• **Passage for review**
IPL Plastics reports fall in revenue as it continues to look for offers
IPL Plastics has reported a 9pc fall in revenue to $153m (€130m) for the second quarter of the year, as it continues to look for potential buyers.
The company, formerly One51, is being sold for C$555m to US private equity firm Madison Dearborn Partners.
Its agreement with Madison contains a ‘go-shop’ provision that allows the company to engage in discussions with other possible buyers for up to 40 days.
If IPL, as expected, proceeds with its sale to Madison it then needs get the backing of twothirds of shareholders. The IPL board has unanimously recommended that the deal be approved.
Nonetheless, the company has hired Canadian group BMO Capital Markets and is actively looking at other options. However, analysts have said they don’t think a competing offer will disrupt the sale.
Net income at IPL was $5.3m for the three months to June 30, a decrease of 37.6pc from the $8.5m reported in the same period last year. Adjusted earnings before interest, taxation, depreciation and amortisation (Ebitda) was $26.8m in the second quarter, compared with $28.5m in the corresponding period last year.
Net debt of $297m was little changed from the position at the start of the year.
Alan Walsh, CEO of IPL Plastics said: “Our Q2 performance improved through the quarter as the diversity of our product range and markets assisted recovery and delivered financial results ahead of market expectations. This was achieved in challenging market conditions due to widespread Covid-19 disruption, which continues to impact operations and limits visibility regarding performance for the remainder of 2020.”
One51 emerged out of the IAWS group of companies as an investment firm but entered the plastics business in 2006 when it acquired Protech Plastics.
Its €200m purchase of a 67pc stake in Canadian firm IPL in July 2015 was transformational, shifting it from being a mixed investment vehicle into a plastics company.
In 2017 CDPQ and a number of other large IPL shareholders swapped their shares in the Canadian company for shares in One51, which changed its name to IPL Plastics.
Flor O’Donoghue of Davy, said if this was IPL’s last results as a listed entity, the company “will bow out having made good progress over the course of the last 18 months in improving the group’s operating margin. This margin progress helped the company deliver a stronger-than-expected result in quarter two”.

Collected data entries:
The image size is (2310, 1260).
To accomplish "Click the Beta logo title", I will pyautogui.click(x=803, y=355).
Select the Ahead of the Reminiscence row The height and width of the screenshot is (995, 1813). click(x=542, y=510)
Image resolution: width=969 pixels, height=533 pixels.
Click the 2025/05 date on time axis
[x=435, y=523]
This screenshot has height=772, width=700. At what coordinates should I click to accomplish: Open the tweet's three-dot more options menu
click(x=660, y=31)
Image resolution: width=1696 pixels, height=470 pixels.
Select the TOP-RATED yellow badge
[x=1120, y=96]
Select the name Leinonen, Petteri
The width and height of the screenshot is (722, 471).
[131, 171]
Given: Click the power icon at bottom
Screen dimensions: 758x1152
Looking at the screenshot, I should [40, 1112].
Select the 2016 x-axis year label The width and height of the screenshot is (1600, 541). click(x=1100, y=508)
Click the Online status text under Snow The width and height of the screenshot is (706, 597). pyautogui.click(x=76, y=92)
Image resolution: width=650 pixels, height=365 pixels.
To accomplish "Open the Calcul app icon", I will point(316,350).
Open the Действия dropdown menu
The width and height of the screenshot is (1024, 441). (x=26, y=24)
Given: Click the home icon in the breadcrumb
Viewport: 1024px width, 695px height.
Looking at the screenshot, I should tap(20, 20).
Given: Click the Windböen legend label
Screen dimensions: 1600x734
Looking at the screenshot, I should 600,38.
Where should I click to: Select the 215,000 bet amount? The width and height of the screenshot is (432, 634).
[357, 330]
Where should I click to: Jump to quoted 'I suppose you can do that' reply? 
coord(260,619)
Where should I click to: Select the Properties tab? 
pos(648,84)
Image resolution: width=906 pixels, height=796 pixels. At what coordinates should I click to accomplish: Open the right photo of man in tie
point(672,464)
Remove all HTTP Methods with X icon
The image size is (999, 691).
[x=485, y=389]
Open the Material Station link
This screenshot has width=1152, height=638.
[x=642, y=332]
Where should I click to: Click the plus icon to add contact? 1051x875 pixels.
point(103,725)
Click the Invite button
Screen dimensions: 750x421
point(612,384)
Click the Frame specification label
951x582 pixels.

• **Problem A**
Using the IPL Plastics article, decide whether each statement agrees with it. Answer yes or no for each, and quote the exact words from the article that decide it.
(i) Madison Dearborn Partners is a US private equity firm.
(ii) The go-shop provision lets the company talk with other possible buyers for up to 60 days.
(iii) Net debt rose sharply from its position at the start of the year.
• **Problem B**
According to the IPL Plastics article, in what year did One51 acquire Protech Plastics?
• **Problem C**
From the IPL Plastics article, write out the passage starting with "The company, formerly" and going on through "disrupt the sale.".

• **Output A**
(i) Yes: "US private equity firm Madison Dearborn Partners"
(ii) No: "for up to 40 days"
(iii) No: "little changed from the position at the start of the year"

• **Output B**
2006

• **Output C**
The company, formerly One51, is being sold for C$555m to US private equity firm Madison Dearborn Partners.
Its agreement with Madison contains a ‘go-shop’ provision that allows the company to engage in discussions with other possible buyers for up to 40 days.
If IPL, as expected, proceeds with its sale to Madison it then needs get the backing of twothirds of shareholders. The IPL board has unanimously recommended that the deal be approved.
Nonetheless, the company has hired Canadian group BMO Capital Markets and is actively looking at other options. However, analysts have said they don’t think a competing offer will disrupt the sale.